Friday, March 18, 2011

How Good Are “Replacement” Pitchers? Evidence From Case Studies

When a star pitcher goes down with an injury, a team must get someone else to pitch. That new guy is called a replacement pitcher. To see how good those understudies might be, I looked at cases of when this happened from 1946-2005. I examined the ERAs of the new guys (only in their starts, data from Retrosheet) and then determined what their winning percentage would be based on that ERA. That winning percentage will be an estimate of how good a replacement pitcher is.

The cases come from any pitcher since WWII who was in the top 25 in career IP or in the top 25 in ERA relative to the league average (minimum of 2000 IP). Then I found seasons when they had a drop in IP of 25% or more from the previous season. This had to be followed by an increase back up of at least 25% (of the following year’s total). I did this to avoid cases of someone who had really declined or was near the end of his career. The idea is that their being out was somewhat temporary. If a pitcher had two seasons in a row of low IP, became a reliever, or was traded in the three-year period, I did not include it. I also only wanted to look at starters, so I did not check Hoyt Wilhelm, who ranked high in relative ERA. Also, IP totals were adjusted for strike seasons to be more in line with a normal full season.

The table below shows the results:


Jim Palmer, for example, pitched 140.333 fewer IP in 1979 than in 1978. The ERA of the worst combined 140.333 IP on the Orioles that year was 3.99 (after adjusting for park effects). With the league ERA of 4.23, that would give a Pythagorean winning pct of .529.

Since the Orioles got 140.333 fewer IP from Palmer that year than the previous year, they had to "replace" him. And we know he was not going way because he pitched over 200 IP the next year. Some of his IP literally had to be replaced. And the "worst" 140.333 IP on the Orioles that year were not really that bad. They had good replacements. But, as can be seen in the table, that was not always true. Jack Morris's replacements in 1989 combined to have a 7.94 ERA, good for a .194 pct. The overall winning pct of the replacements was for all 27 cases .348 (a weighted average based on the missing IP in each case).

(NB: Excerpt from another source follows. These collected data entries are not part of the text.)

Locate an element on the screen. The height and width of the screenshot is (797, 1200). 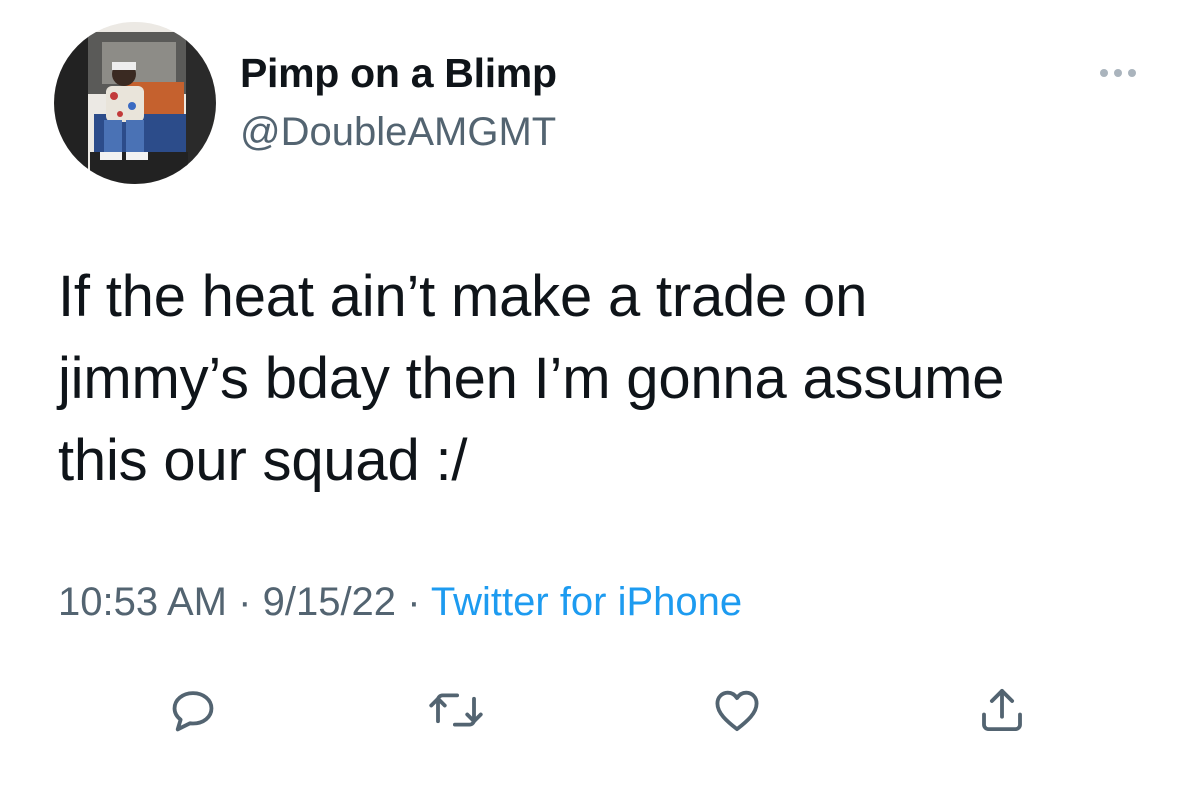
more-horizontal-icon is located at coordinates (1104, 73).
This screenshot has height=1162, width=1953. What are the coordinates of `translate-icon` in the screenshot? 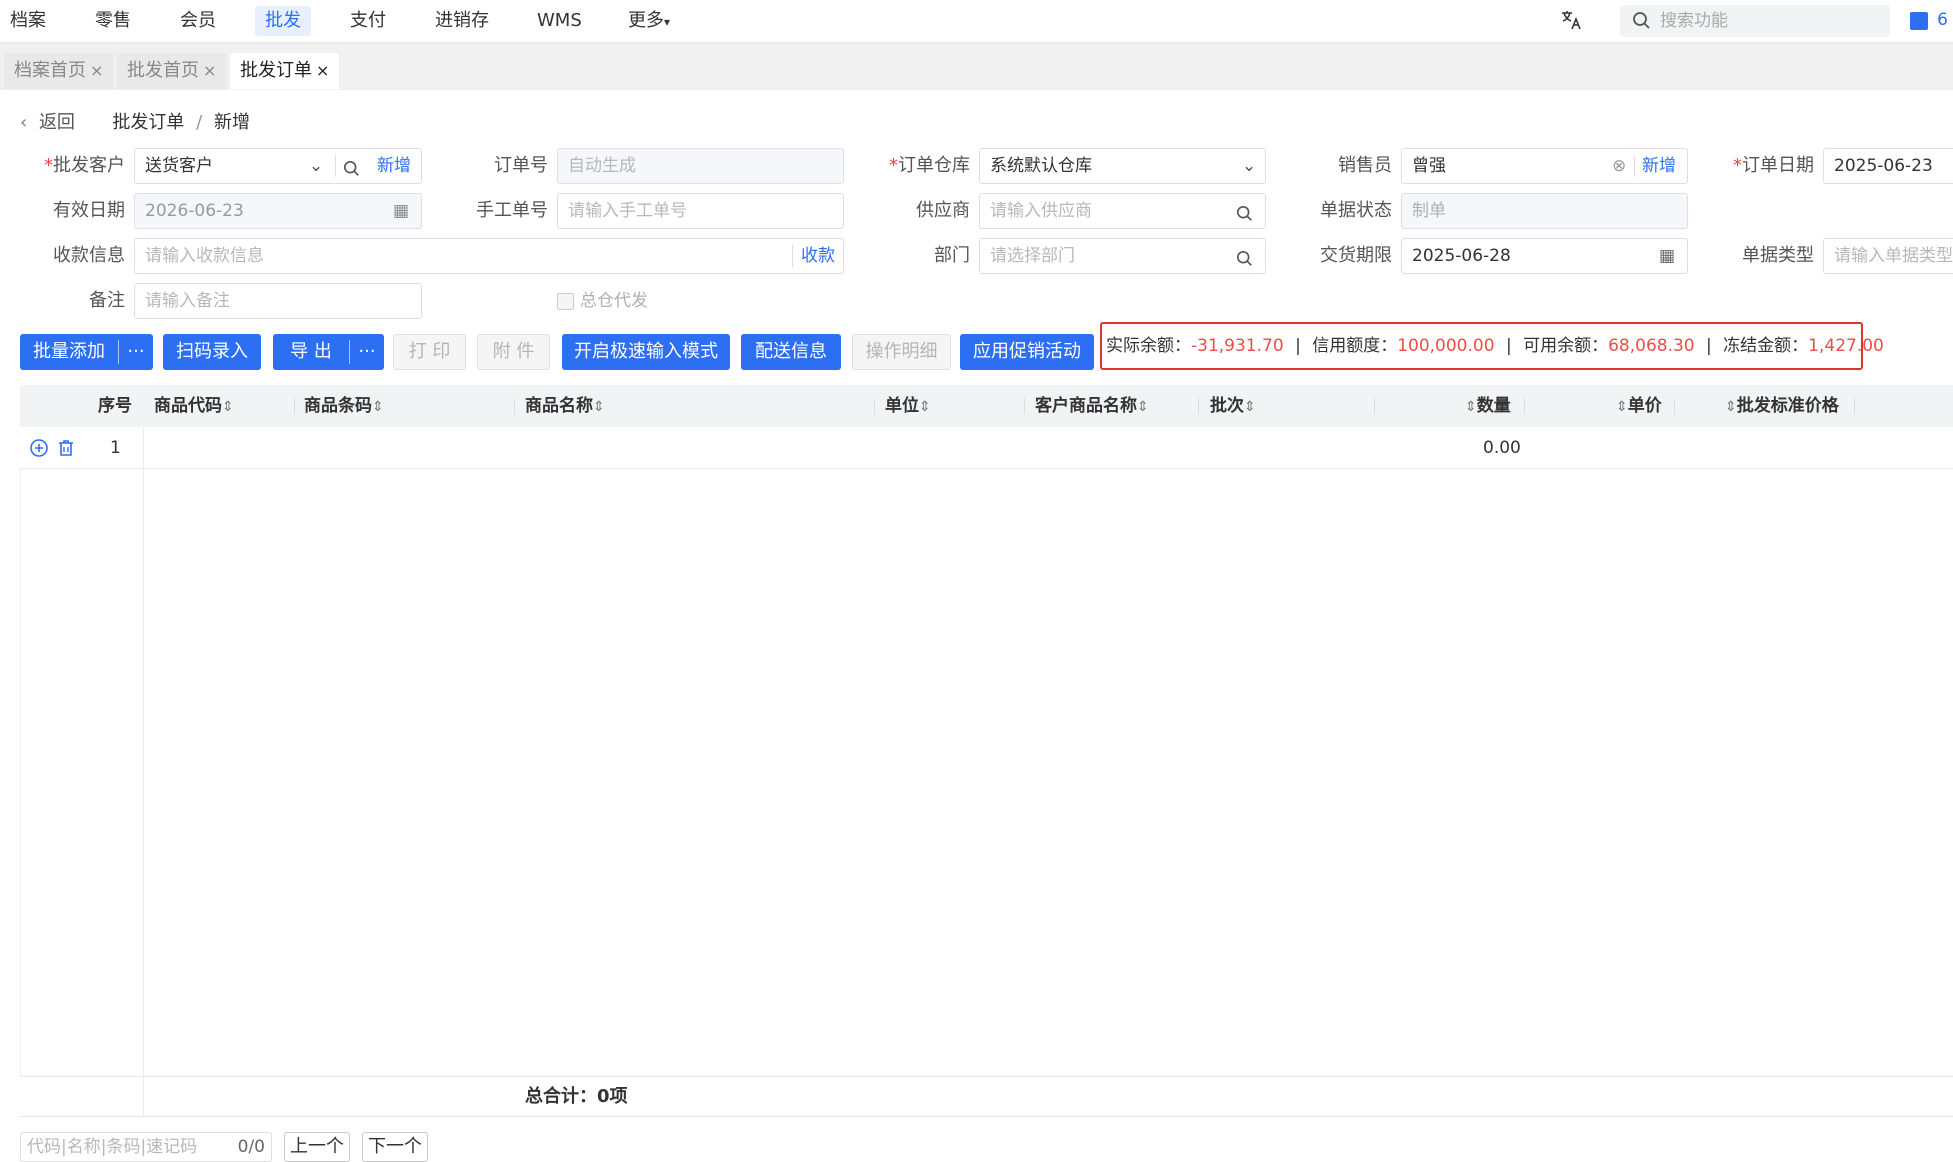 It's located at (1571, 22).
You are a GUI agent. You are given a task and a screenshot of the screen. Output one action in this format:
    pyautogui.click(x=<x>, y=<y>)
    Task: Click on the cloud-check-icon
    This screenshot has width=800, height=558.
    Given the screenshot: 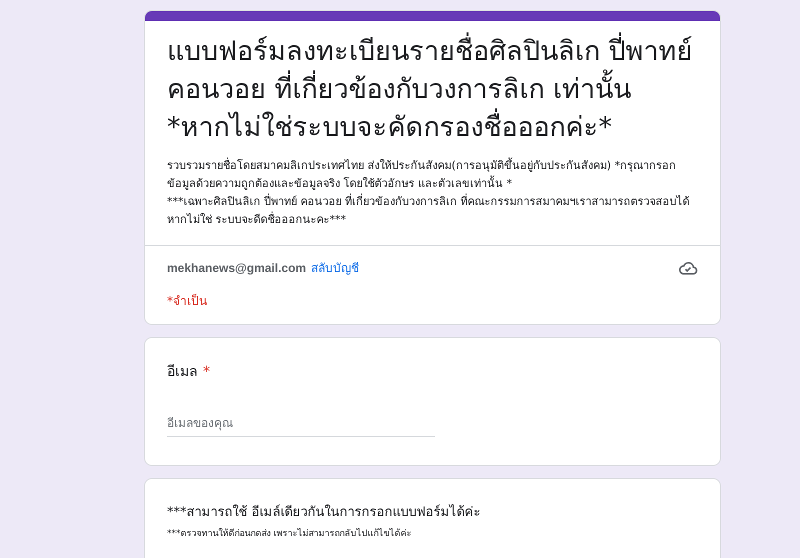 What is the action you would take?
    pyautogui.click(x=688, y=268)
    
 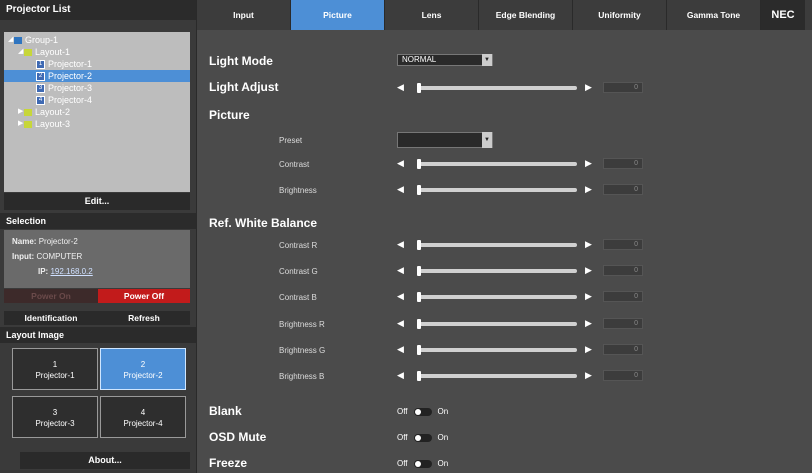 What do you see at coordinates (522, 245) in the screenshot?
I see `contrast-r-slider: ◀ ▶ 0` at bounding box center [522, 245].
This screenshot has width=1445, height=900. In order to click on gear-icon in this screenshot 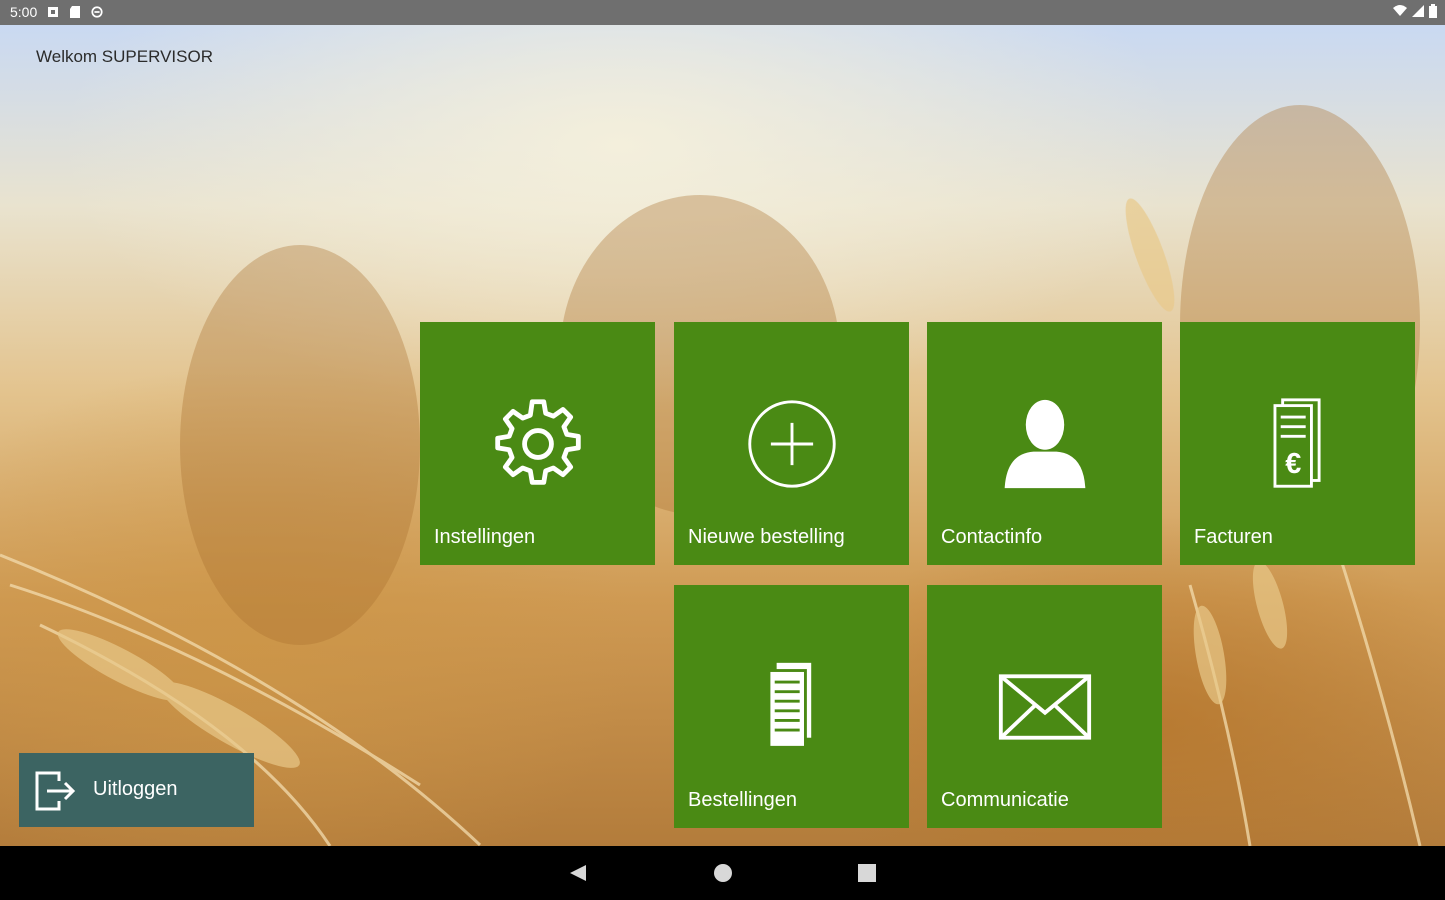, I will do `click(538, 442)`.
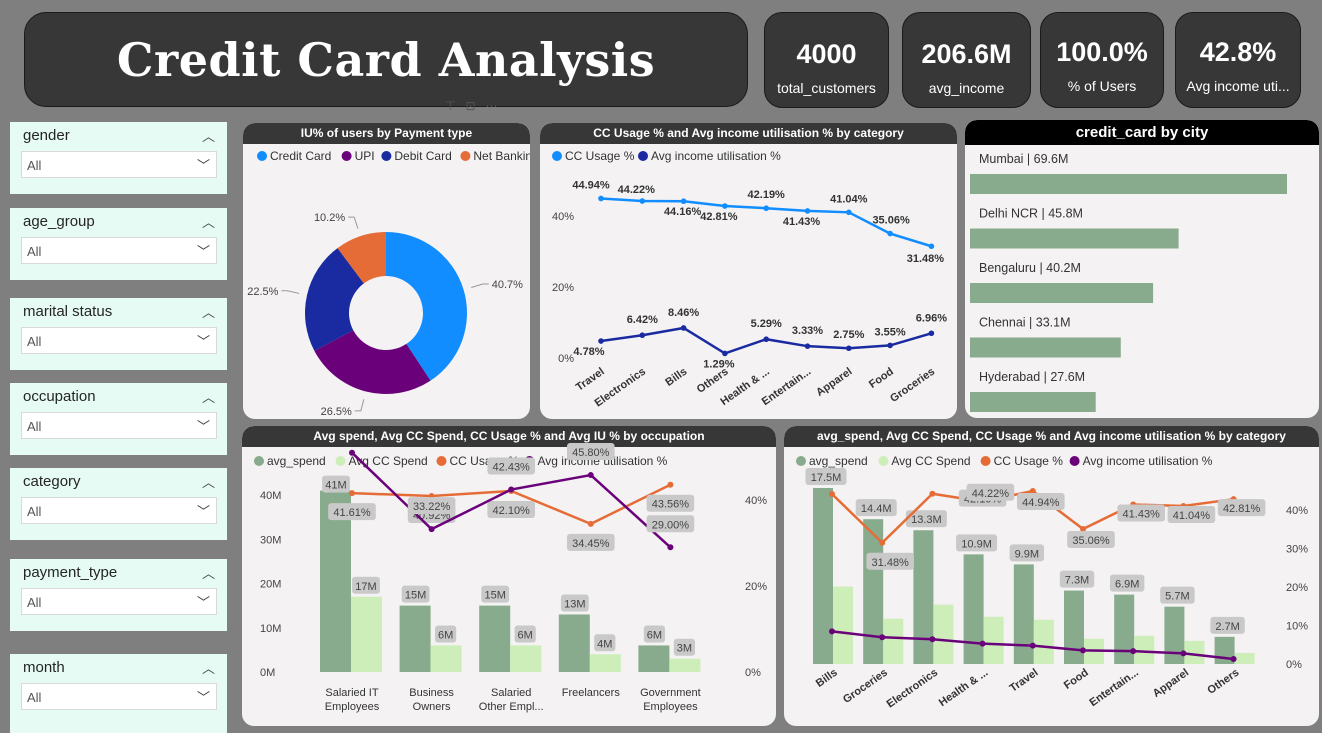 The height and width of the screenshot is (733, 1322). Describe the element at coordinates (1142, 514) in the screenshot. I see `data-label: 41.43%` at that location.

There are a host of issues associated with this study. I could have used the increase in IP after the year in question for what the replacements would have (or an average of the two). ERA may not be the best way to evaluate the replacements. Sometimes many pitchers were combined to make the replacement and some of them had very low IP totals. Maybe they only pitched on the road or at home, so the park adjustment might not be a good idea. Still another issue is that teams don’t pitch the same number of innings each year. If IP go up, regardless of who is or is not hurt, someone has to pitch them. So maybe in some cases I set the replacement IP too low.

It might also be instructive to see how the worst pitchers on a given team did in the year before the guy in question got hurt. The next table shows the pythagorean pct for the year they were actually hurt and for the year before, covering the same number of IP (with adjustments for strike years being made). I also did not count the pitcher himself in determining the worst ERAs for starters on his team the year before he got hurt, no matter what his ERA was.


For Blyleven in 1981, for example, I looked at the worst 153.666 IP among starters (making an adjustment for the strike year). Once that was adjusted for park effects and the league average was used, their Pythagorean winning pct would have been .346. That is actually worse than in a comparable number of IP in the year when Blyeven was actually hut and had to be replaced. I would expect that the worst batch of starters' IP to have an even higher ERA the next year with Blyleven missing. But it did not work out that way.

Only 9 of the 27 cases actually saw the projected winning pct of the worst starters go down. One example is 1991 for the Angels, when Blyleven missed the whole season and they had to replace the 134 IP they got from him in 1990. The worst 134 starting IP for the Angels in 1991 would get a Pythagorean pct. of .263. The worst 134 IP in 1990 has .366. That is the kind of thing we would expect when a good starter needs to be replaced. Yet this was not the norm.

The overall composite or weighted average of the project percentages was .348 in the year these pitchers were hurt and it was .356 the year before. That seems like a very small difference. This tells us that when a star pitcher goes down, the missing IP are covered by a group of pitchers who perform about as well as the worst pitchers on that team the year before. It makes me wonder if every team is getting a fairly big chunk of its IP from replacement level pitchers each year.

The one other thing to look at would be who actually took over the missing starts and see how they did. In 1967, Nelson Briles came out of the bullpen to make 14 starts in the second half of the season when Cardinal ace Bob Gibson got hurt. Briles went 10-2 with a 1.89 ERA as a starter. He then became a regular in the Cards rotation the next two years and was pretty much a starter (and a good one) for the next 10 years.